# start of Entries shown

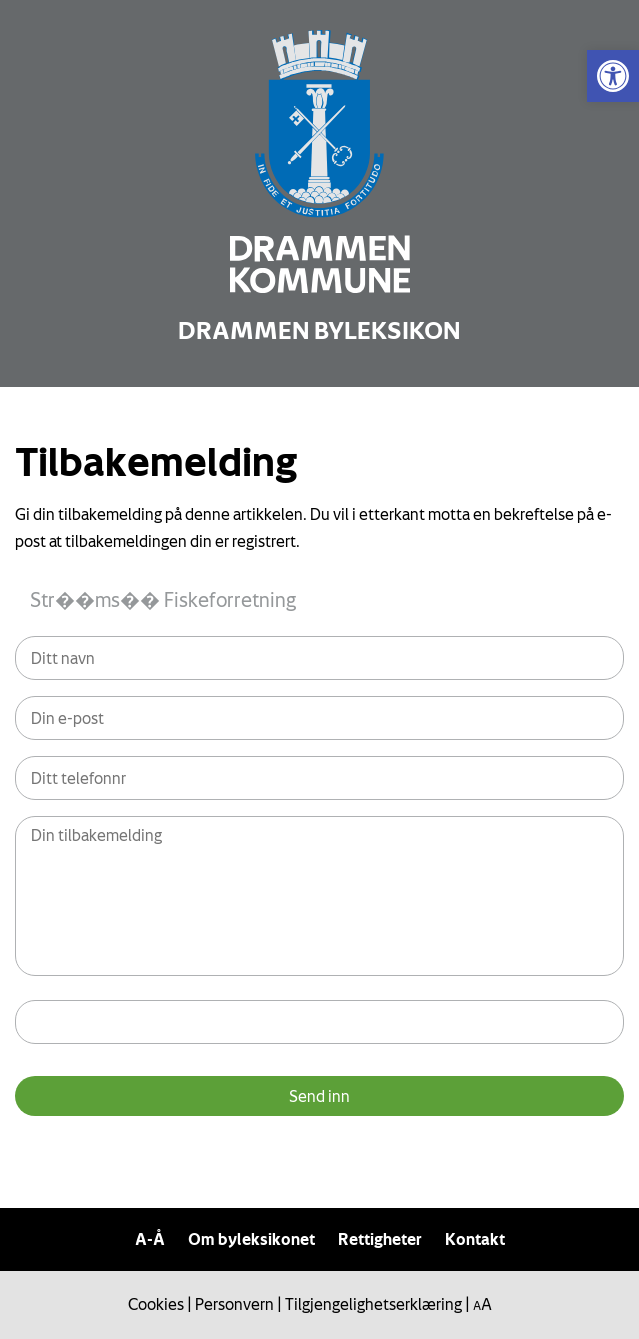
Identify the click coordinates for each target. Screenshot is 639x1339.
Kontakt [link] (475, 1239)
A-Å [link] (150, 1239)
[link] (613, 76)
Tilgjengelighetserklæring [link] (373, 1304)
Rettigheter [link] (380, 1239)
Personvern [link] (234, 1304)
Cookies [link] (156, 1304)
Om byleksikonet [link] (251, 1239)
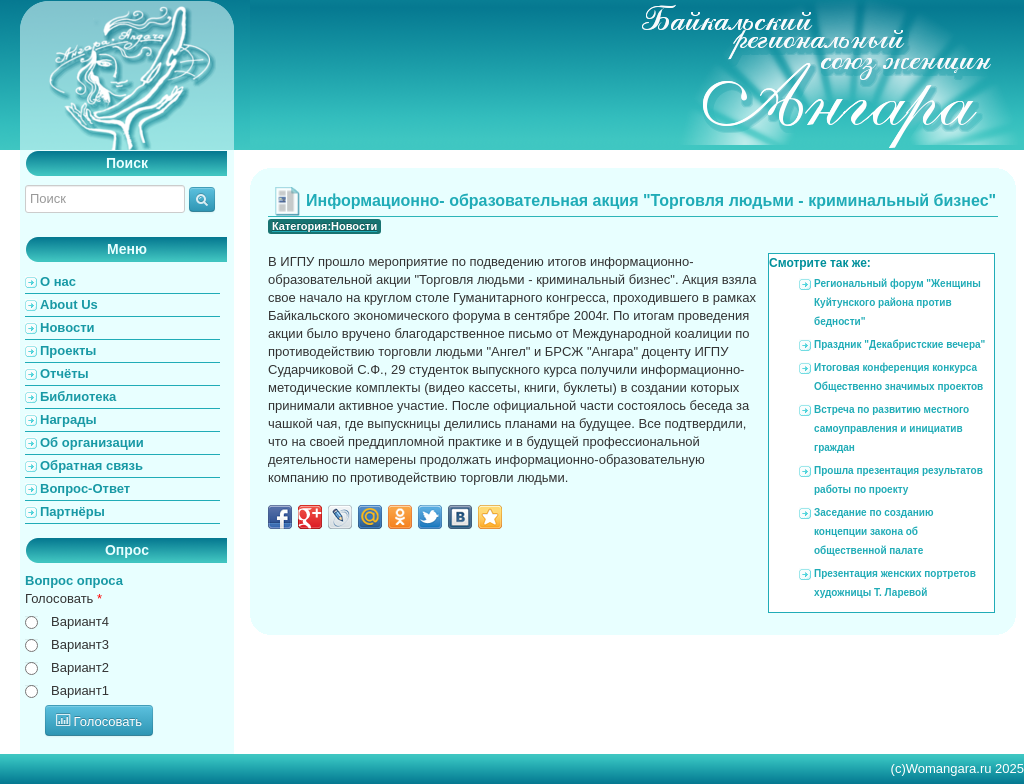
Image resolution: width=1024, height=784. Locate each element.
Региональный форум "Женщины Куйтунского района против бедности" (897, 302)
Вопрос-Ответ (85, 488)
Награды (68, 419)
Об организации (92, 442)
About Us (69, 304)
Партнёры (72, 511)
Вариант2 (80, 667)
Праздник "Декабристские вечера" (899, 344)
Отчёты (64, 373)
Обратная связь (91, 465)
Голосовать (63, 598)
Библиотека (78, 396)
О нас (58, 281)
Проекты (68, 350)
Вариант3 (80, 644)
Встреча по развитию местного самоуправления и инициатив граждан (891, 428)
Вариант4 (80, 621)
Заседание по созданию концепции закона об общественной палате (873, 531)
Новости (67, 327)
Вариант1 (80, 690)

# end of Entries shown

> Your goal:
Rescale the items above by copying every line of them, leaving out the pictures, and multiplying each answer coordinate by 2.1, rounded to the nearest whole number with halves rounded up. Keep every other number as it is.

> Complete answer:
Identify the click coordinates for each target. Screenshot is 639x1339.
Kontakt [link] (998, 2602)
A-Å [link] (315, 2602)
[link] (1287, 160)
Tilgjengelighetserklæring [link] (783, 2738)
Rettigheter [link] (798, 2602)
Personvern [link] (491, 2738)
Cookies [link] (328, 2738)
Om byleksikonet [link] (527, 2602)
Image resolution: width=1024, height=784. Locate each element.
Региональный форум "Женщины Куйтунского района против бедности" (1884, 634)
Вопрос-Ответ (179, 1025)
Награды (143, 880)
Об организации (193, 928)
About Us (145, 638)
Партнёры (151, 1073)
Вариант2 (168, 1401)
Праздник "Декабристские вечера" (1888, 722)
Отчёты (134, 783)
Обратная связь (191, 977)
Голосовать (132, 1256)
Библиотека (164, 832)
О нас (122, 590)
Проекты (143, 735)
Вариант3 (168, 1352)
Встреча по развитию местного самоуправления и инициатив граждан (1871, 899)
Вариант4 (168, 1304)
Заседание по созданию концепции закона об общественной палате (1833, 1115)
Новости (141, 687)
Вариант1 (168, 1449)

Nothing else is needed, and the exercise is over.